Rows taken from a collection
########

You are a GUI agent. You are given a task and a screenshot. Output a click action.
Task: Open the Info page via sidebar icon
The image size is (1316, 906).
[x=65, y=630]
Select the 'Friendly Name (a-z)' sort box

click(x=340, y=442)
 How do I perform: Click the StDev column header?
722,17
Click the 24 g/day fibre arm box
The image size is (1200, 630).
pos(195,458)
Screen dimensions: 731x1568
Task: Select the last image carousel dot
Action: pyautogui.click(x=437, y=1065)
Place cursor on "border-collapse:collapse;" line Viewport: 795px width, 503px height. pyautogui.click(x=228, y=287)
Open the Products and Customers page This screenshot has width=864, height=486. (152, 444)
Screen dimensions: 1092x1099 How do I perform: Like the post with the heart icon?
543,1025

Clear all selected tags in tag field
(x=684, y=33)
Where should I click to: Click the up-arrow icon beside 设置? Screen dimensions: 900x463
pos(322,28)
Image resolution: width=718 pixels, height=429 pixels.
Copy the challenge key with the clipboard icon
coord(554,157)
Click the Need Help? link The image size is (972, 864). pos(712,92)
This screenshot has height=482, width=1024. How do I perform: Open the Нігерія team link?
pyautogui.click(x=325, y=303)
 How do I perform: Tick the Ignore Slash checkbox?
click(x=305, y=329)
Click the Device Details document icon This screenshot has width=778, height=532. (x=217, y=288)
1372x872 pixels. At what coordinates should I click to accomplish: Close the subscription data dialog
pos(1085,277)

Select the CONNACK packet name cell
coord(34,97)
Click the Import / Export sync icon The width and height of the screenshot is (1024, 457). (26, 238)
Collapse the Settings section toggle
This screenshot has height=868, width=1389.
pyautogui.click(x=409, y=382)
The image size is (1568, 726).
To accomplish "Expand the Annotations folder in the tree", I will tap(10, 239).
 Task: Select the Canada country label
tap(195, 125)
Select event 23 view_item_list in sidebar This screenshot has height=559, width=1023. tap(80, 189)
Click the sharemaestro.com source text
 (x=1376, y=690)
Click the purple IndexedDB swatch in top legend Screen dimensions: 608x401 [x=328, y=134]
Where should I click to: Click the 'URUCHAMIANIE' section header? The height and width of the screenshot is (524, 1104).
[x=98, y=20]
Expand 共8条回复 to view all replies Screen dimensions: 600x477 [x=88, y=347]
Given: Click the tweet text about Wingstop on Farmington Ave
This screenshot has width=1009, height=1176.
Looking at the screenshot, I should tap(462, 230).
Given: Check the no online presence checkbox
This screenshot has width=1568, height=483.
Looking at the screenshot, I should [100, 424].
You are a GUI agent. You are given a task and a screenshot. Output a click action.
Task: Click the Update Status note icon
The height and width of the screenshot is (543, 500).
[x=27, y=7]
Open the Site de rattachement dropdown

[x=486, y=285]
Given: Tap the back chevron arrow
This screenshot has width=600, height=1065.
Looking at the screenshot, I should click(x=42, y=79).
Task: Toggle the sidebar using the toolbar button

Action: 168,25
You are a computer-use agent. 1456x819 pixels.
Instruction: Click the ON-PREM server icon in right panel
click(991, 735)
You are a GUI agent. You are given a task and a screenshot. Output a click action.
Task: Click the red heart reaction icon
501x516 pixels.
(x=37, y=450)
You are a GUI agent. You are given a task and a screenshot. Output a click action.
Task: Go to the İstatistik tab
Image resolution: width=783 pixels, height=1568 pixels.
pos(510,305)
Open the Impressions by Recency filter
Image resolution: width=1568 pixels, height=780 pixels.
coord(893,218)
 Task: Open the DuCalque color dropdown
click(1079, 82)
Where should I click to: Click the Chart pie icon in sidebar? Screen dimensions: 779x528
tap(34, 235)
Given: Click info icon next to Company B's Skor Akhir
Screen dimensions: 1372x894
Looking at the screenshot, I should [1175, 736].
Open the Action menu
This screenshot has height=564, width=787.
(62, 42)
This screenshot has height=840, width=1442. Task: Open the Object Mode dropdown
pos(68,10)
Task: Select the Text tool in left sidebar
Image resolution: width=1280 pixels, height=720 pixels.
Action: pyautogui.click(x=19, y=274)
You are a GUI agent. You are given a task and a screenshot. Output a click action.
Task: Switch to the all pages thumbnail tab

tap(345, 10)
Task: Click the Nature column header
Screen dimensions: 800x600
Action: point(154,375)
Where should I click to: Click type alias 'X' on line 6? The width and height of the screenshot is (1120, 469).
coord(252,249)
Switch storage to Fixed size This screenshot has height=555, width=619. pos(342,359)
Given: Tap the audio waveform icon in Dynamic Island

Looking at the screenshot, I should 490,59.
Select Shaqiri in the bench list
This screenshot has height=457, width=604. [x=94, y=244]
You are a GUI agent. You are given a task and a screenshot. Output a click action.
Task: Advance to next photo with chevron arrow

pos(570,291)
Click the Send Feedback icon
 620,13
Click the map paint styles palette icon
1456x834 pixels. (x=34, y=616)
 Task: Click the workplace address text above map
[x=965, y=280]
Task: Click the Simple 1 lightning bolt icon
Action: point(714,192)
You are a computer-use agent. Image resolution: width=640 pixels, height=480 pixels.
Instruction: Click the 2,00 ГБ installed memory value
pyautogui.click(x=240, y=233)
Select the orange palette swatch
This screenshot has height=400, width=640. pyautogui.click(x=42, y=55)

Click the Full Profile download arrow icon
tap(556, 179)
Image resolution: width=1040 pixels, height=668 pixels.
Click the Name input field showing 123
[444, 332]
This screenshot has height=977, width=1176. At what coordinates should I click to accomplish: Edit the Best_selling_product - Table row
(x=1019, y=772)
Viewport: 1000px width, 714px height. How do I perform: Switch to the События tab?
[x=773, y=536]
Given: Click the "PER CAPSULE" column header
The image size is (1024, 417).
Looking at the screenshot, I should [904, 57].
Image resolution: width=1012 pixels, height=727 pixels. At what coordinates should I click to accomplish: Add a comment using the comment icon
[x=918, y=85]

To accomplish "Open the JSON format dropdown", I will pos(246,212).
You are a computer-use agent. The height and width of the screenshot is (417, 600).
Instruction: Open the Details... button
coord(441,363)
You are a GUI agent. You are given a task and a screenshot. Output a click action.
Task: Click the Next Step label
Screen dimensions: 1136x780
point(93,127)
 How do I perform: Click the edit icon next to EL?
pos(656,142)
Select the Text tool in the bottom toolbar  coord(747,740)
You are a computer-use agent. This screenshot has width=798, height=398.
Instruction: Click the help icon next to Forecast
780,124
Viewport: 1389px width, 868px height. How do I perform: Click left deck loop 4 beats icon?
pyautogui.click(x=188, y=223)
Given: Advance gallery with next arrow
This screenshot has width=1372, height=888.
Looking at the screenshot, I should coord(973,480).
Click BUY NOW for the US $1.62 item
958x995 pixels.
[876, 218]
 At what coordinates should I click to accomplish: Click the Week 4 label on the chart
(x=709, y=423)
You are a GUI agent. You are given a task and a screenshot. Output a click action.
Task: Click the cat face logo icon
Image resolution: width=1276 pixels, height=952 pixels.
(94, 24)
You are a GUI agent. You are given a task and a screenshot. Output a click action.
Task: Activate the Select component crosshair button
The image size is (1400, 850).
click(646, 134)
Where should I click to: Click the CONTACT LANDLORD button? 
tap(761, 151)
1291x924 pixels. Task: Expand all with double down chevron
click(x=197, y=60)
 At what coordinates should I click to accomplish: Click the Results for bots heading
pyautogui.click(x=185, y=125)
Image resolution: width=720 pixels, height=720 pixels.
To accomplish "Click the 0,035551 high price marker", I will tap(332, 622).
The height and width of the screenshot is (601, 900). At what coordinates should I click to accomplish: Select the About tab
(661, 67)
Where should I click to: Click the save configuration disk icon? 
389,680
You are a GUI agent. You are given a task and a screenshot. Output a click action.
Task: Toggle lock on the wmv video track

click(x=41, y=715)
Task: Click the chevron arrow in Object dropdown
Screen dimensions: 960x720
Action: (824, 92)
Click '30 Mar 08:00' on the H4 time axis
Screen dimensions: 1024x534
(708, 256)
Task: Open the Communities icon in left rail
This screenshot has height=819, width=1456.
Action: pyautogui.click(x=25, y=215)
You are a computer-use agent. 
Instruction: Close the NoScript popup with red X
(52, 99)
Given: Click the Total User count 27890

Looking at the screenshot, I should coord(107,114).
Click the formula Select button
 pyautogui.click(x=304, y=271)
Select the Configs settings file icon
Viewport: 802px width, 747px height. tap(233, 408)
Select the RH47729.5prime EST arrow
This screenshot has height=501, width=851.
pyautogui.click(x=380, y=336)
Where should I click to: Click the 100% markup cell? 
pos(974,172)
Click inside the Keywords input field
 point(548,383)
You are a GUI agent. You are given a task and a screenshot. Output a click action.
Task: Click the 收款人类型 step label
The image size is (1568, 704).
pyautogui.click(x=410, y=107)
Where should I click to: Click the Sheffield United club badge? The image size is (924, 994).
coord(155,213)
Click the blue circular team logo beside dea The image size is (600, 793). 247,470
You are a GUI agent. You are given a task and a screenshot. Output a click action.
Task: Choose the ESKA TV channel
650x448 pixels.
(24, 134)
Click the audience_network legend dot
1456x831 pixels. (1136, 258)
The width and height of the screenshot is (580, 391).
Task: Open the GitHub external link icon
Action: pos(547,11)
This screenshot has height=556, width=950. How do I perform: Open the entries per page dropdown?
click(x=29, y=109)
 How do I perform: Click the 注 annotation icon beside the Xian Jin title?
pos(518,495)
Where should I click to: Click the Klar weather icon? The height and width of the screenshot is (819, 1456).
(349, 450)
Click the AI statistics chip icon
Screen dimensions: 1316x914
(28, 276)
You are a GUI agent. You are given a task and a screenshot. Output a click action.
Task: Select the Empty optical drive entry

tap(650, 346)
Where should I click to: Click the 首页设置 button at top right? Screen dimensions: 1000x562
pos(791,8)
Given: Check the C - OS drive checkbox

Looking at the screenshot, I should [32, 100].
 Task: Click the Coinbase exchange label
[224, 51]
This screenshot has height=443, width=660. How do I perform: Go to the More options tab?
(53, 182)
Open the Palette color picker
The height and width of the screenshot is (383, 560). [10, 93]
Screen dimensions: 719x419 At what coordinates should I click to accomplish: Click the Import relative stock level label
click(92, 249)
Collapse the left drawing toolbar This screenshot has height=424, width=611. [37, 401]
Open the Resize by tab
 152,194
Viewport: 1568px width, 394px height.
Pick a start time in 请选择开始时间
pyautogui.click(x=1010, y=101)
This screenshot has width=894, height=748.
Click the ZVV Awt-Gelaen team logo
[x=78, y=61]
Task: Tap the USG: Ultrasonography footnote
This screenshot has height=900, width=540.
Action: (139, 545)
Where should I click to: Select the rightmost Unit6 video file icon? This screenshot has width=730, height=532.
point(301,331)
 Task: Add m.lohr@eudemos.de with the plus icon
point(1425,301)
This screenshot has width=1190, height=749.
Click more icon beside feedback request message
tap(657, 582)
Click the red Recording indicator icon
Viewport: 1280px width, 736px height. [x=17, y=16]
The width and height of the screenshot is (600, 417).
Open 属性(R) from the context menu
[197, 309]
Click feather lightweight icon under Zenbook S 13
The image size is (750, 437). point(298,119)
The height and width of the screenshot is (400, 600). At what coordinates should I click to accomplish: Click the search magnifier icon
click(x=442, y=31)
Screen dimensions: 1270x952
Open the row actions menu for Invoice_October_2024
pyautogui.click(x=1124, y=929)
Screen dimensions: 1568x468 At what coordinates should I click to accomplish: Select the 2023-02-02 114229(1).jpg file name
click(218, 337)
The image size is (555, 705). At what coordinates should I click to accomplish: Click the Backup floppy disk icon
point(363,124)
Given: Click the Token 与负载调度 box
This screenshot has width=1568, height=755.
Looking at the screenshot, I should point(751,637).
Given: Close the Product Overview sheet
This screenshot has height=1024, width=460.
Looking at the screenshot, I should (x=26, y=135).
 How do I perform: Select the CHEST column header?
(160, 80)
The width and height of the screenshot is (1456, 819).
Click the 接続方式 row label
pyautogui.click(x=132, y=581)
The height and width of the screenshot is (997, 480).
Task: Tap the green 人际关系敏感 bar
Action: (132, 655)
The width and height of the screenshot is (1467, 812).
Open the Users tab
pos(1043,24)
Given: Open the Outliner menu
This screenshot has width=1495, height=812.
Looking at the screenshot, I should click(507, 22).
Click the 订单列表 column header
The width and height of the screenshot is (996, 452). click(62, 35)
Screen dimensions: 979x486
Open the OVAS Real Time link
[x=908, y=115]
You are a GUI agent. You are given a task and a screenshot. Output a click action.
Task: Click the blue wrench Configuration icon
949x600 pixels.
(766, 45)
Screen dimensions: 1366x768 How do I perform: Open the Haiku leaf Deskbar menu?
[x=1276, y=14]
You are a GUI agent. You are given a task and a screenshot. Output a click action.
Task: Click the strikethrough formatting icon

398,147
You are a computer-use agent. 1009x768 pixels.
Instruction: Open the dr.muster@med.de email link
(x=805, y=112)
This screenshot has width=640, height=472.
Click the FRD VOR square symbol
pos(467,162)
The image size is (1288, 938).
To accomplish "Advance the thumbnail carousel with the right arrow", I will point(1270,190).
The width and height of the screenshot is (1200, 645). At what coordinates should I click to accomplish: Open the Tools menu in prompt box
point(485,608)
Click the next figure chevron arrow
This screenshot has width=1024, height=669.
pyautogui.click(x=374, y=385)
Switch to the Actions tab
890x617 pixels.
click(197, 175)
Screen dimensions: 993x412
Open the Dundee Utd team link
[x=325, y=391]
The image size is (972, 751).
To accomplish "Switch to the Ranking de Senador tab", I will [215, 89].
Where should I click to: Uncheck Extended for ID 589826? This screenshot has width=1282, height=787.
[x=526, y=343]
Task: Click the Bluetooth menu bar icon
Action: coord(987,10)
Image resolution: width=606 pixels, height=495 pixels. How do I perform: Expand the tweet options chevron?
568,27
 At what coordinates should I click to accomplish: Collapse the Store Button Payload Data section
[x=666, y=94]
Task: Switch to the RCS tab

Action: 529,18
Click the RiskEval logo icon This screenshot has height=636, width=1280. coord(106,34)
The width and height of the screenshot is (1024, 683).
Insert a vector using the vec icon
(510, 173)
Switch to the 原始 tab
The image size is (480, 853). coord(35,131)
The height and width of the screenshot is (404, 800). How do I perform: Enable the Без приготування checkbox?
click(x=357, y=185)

########

• Written instruction:
Return everything from the first of the rows down to the line containing "Action: pyautogui.click(x=437, y=1065)", including both ends, copied word for word.

• Complete answer:
You are a GUI agent. You are given a task and a screenshot. Output a click action.
Task: Open the Info page via sidebar icon
The image size is (1316, 906).
[x=65, y=630]
Select the 'Friendly Name (a-z)' sort box

click(x=340, y=442)
 How do I perform: Click the StDev column header?
722,17
Click the 24 g/day fibre arm box
The image size is (1200, 630).
pos(195,458)
Screen dimensions: 731x1568
Task: Select the last image carousel dot
Action: pyautogui.click(x=437, y=1065)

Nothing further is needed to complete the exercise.